» PROBLEMS AND TASKS:
(1) Answer these questions using the article on DACA and Angela's family.
(a) How long did Angela wait before applying for DACA?
(b) In what month does Angela's DACA expire?
(c) How many years has Angela's mother been waiting to hear back on her citizenship application?
(2) Resume the article on DACA and Angela's family, picking up after its final sentence.

» EXCERPT:
Rosie Martinez, center, with her daughters Evelia Velazquez Joye, left, and Angela Velazquez, right. Martinez and Velazquez were born in Mexico. Joye, a U.S. citizen, is sponsoring her mother’s request for permanent residency.

Photo by karlos rene ayala

Which is why Angela didn’t apply immediately. Like other undocumented immigrants, she worried that DACA was too good to be true, that it was a plot disguised as a gift, to build a database of deportables.

She waited a year, saw that DACA seemed to be operating as advertised, and applied.

Now she’s feeling a dreaded sense of deja vu. Here’s why: Granting DACA is considered an act of “prosecutorial discretion” on the part of the federal government, specifically the Department of Homeland Security. While Trump’s executive orders expanding immigration enforcement carved out an exception for dreamers like Angela, immigration experts think it’s entirely conceivable that Trump will do an end-run on DACA.

He’s tried once already.

An earlier, leaked draft of Trump’s immigration orders initially called for the dismantling of DACA. The order that Trump eventually signed didn’t go that far, but did limit deferred action, Johnson says.

Already, two dreamers have been arrested and face deportation. At last week’s forum, Homan claimed there was more to these stories than he could disclose.

“There is fear that DACA will be dismantled,” Johnson said.

Trump could do so indirectly, by directing Homeland Security to stop issuing renewals to the dreamers who already have them. So even with a DACA exemption in place, it wouldn’t matter in a couple of years, because those deferrals would have all run out.

Angela’s expires in August.

“At the moment, I feel comfortable renewing,” she said. “I hope it stays that way.”

But her status isn’t the only thing on her mind.

Angela’s mother has been waiting five years now to hear back on her citizenship application. Angela’s middle sister, a U.S. citizen, sponsored their mom when the sister turned 21, a requirement of the law. The sister is 26 now and the family is still waiting.

“Most people don’t even know what it takes,” Angela said of the legal path to citizenship.

Indeed, U.S. Immigration and Citizenship Services, the agency responsible for processing visa requests and citizenship applications, receives less than one-fifth the funding than do the agencies that are dedicated to kicking people out, creating a bottlenecked pathway to legal residency. This is a U.S.-made crisis, in other words. It always has been. And now Trump is looking to exploit the inaction and failures of his predecessors to reform the country’s immigration policies to enact a nationalistic deportation regime that targets everyone.

(Dataset excerpts)
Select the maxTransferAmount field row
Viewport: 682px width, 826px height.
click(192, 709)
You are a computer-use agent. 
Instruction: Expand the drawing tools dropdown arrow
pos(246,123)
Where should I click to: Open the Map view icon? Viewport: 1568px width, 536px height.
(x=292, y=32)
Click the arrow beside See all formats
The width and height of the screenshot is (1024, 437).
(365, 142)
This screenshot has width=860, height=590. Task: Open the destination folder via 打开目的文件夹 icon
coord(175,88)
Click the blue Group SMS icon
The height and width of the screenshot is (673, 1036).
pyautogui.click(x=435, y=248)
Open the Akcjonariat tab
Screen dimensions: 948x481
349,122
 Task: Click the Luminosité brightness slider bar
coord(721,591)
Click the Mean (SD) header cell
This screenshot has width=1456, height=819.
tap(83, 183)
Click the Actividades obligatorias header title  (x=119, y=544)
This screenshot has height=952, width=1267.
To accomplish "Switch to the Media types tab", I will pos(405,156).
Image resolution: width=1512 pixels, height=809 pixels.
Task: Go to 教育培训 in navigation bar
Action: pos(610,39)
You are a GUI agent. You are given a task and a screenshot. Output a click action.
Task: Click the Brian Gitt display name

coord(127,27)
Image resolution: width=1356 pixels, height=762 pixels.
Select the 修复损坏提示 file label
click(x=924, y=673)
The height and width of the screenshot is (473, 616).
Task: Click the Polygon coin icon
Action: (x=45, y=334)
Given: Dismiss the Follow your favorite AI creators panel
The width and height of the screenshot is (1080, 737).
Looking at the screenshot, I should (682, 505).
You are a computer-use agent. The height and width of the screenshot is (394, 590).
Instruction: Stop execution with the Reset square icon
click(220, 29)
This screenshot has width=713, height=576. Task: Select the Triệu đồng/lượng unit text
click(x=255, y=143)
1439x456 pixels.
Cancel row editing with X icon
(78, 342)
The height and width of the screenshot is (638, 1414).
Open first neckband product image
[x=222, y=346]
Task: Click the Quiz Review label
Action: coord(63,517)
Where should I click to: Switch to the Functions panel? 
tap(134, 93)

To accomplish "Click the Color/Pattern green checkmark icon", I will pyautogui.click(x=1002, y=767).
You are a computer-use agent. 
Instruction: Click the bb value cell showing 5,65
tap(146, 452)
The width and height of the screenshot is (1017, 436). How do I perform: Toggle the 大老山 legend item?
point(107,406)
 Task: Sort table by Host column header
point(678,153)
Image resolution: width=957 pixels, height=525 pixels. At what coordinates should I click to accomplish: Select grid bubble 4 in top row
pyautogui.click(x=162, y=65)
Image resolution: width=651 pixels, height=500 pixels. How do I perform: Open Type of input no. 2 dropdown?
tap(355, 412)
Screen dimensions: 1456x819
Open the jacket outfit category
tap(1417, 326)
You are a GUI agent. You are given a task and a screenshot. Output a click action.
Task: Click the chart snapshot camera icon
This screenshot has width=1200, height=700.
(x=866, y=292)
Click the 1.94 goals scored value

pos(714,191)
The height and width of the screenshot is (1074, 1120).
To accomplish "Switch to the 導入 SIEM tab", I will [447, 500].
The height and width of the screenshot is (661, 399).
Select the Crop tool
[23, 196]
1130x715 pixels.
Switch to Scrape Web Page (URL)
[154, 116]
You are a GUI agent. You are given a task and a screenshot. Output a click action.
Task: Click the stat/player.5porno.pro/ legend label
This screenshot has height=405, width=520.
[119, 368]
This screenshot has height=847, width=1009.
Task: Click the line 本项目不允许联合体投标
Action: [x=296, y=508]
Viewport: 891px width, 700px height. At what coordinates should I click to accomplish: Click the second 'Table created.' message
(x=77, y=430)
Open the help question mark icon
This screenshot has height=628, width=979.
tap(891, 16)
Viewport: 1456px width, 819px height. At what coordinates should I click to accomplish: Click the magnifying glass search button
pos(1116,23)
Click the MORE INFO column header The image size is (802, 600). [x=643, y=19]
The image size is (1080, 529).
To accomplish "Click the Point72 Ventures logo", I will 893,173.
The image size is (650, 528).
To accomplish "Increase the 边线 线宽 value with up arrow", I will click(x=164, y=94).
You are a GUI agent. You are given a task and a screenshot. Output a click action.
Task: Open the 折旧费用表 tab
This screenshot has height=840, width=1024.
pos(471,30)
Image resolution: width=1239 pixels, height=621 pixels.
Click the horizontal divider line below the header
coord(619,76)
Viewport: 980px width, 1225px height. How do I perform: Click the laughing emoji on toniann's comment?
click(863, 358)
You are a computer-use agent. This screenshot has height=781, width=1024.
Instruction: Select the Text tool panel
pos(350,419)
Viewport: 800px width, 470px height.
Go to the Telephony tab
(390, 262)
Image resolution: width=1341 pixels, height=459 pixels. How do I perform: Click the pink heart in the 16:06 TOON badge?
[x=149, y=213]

» TASK-BY-TASK OUTPUTS:
(1)
(a) A year.
(b) August.
(c) Five years.

(2)
Then there’s Angela’s dad, whom she hasn’t seen for almost a decade.

Both of Angela’s U.S.-born sisters have been able to visit their father in El Salvador at least once, but Angela doesn’t dare make the trip. It’s not a journey from which she’s confident she’d be able to return.

Instead, Angela talks regularly with her dad on the phone, at least once a month.

“We have a pretty good relationship, actually. I think because he’s not around, our conversations are even more meaningful?” she posited.

The last time she spoke to her father was a couple of weeks ago. Angela says he was sad to have missed his middle daughter’s wedding a couple years ago. But he was also proud of the women his daughters were becoming in his absence. It was a father’s pride, tinged with a father’s regret. Angela feels similar ambivalence, but in a different way, like she’s staring through the other end of a long, dark tunnel the two of them share.

When she looks at the photos from her sister’s last visit a year ago, she sees a man different than the one she remembers. She sees the smiling, familiar eyes, but they’re crosshatched with more lines. There’s less hair and it’s a little grayer. Angela can’t help doing the math. Her dad is in his 60s. Average life expectancy minus her father’s age, divided by the terms of a presidency.

“Sometimes I’m scared I may not see him again,” she said.